_Exercise prompt_. Please output the data exactly, without omitting anything.
- Opening Delimiter -
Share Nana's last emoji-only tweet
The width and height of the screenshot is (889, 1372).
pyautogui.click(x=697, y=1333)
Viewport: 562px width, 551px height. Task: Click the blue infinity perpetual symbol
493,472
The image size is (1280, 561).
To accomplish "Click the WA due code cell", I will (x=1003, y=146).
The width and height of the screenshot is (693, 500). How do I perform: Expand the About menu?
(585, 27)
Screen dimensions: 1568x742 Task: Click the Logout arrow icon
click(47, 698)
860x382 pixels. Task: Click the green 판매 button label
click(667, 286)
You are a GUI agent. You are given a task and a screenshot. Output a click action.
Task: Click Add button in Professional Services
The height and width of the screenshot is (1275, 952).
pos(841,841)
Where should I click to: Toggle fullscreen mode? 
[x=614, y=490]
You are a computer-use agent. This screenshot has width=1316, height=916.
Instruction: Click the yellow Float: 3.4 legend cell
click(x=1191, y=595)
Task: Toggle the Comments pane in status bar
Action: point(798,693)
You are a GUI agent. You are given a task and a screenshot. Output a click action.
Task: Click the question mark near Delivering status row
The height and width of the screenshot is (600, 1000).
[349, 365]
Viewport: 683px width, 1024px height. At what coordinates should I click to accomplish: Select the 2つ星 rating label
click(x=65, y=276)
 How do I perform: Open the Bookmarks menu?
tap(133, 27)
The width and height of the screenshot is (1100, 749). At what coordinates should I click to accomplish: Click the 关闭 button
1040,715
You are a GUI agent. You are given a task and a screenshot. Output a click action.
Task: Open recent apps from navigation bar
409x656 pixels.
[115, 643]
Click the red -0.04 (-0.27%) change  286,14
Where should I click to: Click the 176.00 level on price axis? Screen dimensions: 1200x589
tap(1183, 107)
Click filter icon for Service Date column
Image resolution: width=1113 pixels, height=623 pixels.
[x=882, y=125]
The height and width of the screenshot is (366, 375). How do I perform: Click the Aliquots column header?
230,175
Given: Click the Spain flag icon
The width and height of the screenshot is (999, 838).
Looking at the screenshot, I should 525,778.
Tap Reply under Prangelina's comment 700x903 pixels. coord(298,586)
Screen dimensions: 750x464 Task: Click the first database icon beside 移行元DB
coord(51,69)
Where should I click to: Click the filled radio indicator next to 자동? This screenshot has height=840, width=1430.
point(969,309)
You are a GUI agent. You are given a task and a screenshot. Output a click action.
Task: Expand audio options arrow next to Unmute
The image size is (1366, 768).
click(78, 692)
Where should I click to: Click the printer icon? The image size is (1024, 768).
- Closing Delimiter -
_Answer section_.
Share Nana's last emoji-only tweet
The width and height of the screenshot is (889, 1372).
pyautogui.click(x=697, y=1333)
Viewport: 562px width, 551px height. Task: Click the blue infinity perpetual symbol
493,472
The image size is (1280, 561).
To accomplish "Click the WA due code cell", I will (x=1003, y=146).
The width and height of the screenshot is (693, 500). How do I perform: Expand the About menu?
(585, 27)
Screen dimensions: 1568x742 Task: Click the Logout arrow icon
click(47, 698)
860x382 pixels. Task: Click the green 판매 button label
click(667, 286)
You are a GUI agent. You are given a task and a screenshot. Output a click action.
Task: Click Add button in Professional Services
The height and width of the screenshot is (1275, 952).
pos(841,841)
Where should I click to: Toggle fullscreen mode? 
[x=614, y=490]
You are a computer-use agent. This screenshot has width=1316, height=916.
Instruction: Click the yellow Float: 3.4 legend cell
click(x=1191, y=595)
Task: Toggle the Comments pane in status bar
Action: point(798,693)
You are a GUI agent. You are given a task and a screenshot. Output a click action.
Task: Click the question mark near Delivering status row
The height and width of the screenshot is (600, 1000).
[349, 365]
Viewport: 683px width, 1024px height. At what coordinates should I click to accomplish: Select the 2つ星 rating label
click(x=65, y=276)
 How do I perform: Open the Bookmarks menu?
tap(133, 27)
The width and height of the screenshot is (1100, 749). At what coordinates should I click to accomplish: Click the 关闭 button
1040,715
You are a GUI agent. You are given a task and a screenshot. Output a click action.
Task: Open recent apps from navigation bar
409x656 pixels.
[115, 643]
Click the red -0.04 (-0.27%) change  286,14
Where should I click to: Click the 176.00 level on price axis? Screen dimensions: 1200x589
tap(1183, 107)
Click filter icon for Service Date column
Image resolution: width=1113 pixels, height=623 pixels.
[x=882, y=125]
The height and width of the screenshot is (366, 375). How do I perform: Click the Aliquots column header?
230,175
Given: Click the Spain flag icon
The width and height of the screenshot is (999, 838).
Looking at the screenshot, I should 525,778.
Tap Reply under Prangelina's comment 700x903 pixels. coord(298,586)
Screen dimensions: 750x464 Task: Click the first database icon beside 移行元DB
coord(51,69)
Where should I click to: Click the filled radio indicator next to 자동? This screenshot has height=840, width=1430.
point(969,309)
You are a GUI agent. You are given a task and a screenshot. Output a click action.
Task: Expand audio options arrow next to Unmute
The image size is (1366, 768).
click(78, 692)
Where should I click to: Click the printer icon? The image size is (1024, 768).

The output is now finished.